The four-part structure of the cognitive debriefing interview procedure. aESSPRI was also discussed during the cognitive debriefing interviews. ESSPRI European Alliance of Associations for Rheumatology Sjögren’s Syndrome Patients Reported Index, PROFAD-SSI-SF Profile of Fatigue and Discomfort–Sicca Symptoms Inventory–Short Form, pSS primary Sjögren’s syndrome

The sample size for CD interviews was determined using the International Society for Pharmacoeconomics and Outcomes Research (ISPOR) PRO Good Research Practices Task Force guidelines and information from the literature [29, 30]. A total sample size of 20 patients was determined to be sufficient to test the understandability and comprehensiveness of the PROFAD-SSI-SF items.
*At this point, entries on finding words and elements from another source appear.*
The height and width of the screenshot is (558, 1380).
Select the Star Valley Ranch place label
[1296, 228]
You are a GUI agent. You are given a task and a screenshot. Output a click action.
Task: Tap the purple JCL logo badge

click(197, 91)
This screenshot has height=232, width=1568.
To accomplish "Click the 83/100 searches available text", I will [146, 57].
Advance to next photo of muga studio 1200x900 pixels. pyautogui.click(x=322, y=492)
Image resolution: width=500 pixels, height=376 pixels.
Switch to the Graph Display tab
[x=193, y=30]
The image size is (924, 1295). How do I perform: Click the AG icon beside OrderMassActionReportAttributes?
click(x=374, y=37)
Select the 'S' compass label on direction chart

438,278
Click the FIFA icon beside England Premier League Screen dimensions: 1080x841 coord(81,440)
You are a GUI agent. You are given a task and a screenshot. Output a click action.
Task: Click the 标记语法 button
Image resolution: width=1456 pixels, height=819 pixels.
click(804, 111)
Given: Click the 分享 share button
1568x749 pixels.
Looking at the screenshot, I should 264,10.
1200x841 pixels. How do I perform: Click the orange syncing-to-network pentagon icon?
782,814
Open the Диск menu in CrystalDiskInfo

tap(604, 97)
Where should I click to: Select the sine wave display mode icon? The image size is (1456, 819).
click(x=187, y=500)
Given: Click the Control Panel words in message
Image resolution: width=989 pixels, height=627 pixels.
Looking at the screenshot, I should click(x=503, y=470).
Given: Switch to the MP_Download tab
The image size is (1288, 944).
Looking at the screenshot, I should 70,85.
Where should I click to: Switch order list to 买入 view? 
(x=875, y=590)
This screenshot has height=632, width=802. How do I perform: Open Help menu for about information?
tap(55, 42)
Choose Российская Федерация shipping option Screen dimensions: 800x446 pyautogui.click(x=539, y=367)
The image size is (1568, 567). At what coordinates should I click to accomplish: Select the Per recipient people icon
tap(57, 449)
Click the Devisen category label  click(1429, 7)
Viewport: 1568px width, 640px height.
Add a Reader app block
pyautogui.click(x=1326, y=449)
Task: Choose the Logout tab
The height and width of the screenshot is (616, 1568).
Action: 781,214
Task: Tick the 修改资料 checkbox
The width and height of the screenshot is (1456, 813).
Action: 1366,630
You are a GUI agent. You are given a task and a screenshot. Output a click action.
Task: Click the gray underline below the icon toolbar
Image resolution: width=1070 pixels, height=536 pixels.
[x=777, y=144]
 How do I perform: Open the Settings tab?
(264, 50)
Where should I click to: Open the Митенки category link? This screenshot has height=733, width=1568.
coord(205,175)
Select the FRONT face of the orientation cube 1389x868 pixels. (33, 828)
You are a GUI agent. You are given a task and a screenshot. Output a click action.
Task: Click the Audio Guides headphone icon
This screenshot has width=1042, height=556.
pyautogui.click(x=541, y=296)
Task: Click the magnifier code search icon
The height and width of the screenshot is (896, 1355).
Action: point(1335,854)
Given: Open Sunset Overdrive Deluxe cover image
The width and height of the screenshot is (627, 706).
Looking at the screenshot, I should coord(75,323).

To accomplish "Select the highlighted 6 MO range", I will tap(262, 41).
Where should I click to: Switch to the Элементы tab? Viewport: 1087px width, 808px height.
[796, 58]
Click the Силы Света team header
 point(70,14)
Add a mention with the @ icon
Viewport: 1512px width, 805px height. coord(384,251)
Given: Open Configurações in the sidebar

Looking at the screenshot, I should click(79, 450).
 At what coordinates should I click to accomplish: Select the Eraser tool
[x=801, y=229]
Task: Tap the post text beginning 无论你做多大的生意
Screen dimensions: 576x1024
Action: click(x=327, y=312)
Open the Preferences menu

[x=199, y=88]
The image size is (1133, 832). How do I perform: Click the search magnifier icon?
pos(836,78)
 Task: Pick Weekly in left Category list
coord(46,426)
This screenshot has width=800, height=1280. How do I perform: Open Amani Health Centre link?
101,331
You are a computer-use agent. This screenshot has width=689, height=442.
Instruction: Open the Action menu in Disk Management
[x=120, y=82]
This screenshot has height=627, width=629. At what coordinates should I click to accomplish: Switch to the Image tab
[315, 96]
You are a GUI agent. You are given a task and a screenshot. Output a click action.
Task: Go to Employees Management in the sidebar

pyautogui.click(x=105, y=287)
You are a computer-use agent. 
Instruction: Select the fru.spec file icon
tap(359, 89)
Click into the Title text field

PROFAD-SSI-SF Evaluation: Quantitative Analyses

The quantitative analysis included a post hoc psychometric analysis of blinded data from the phase 2 study described above [21, 22]. Calculations to determine sample size were not performed, as this analysis used existing data.

Test of Structure

Confirmatory factor analysis (CFA) was performed for the items and domains of the PROFAD-SS-SF to provide empirical support for its conceptual framework. An uncorrelated factor structure was used to estimate factors and single-item domains were excluded from models.

A multi-factor multi-visit model combined item responses from the screening, week 24, and week 52 visits to examine the model fit or pattern of factor loadings using data from all visits. This approach was used to increase power with a larger sample size compared with a single-visit model; it was also preferred over other models attempted based on an assessment of model fit. Model fit was evaluated using three indicators: the Comparative Fit Index (CFI), in which values closer to 1 indicate better fit [31]; the Tucker–Lewis Index (TLI), where values closer to 1 indicate a better fit and values ≥ 0.95 are deemed as indicating an acceptable fit [32]; and the root mean square error of approximation (RMSEA), in which a value of 0 indicates a perfect model fit and values < 0.08 are considered to indicate an acceptable fit [33]. Factor loadings of items onto domains and summary scores were examined to interpret the pattern of relationships of the items to domains and summary scores within the context of the hypothesized structure.

Reliability

Internal consistency was assessed with Cronbach’s alpha, calculated from screening visit data for each multi-item domain for PROFAD-SSI-SF, with the a priori cutoff of 0.7 indicating adequate internal consistency [34, 35].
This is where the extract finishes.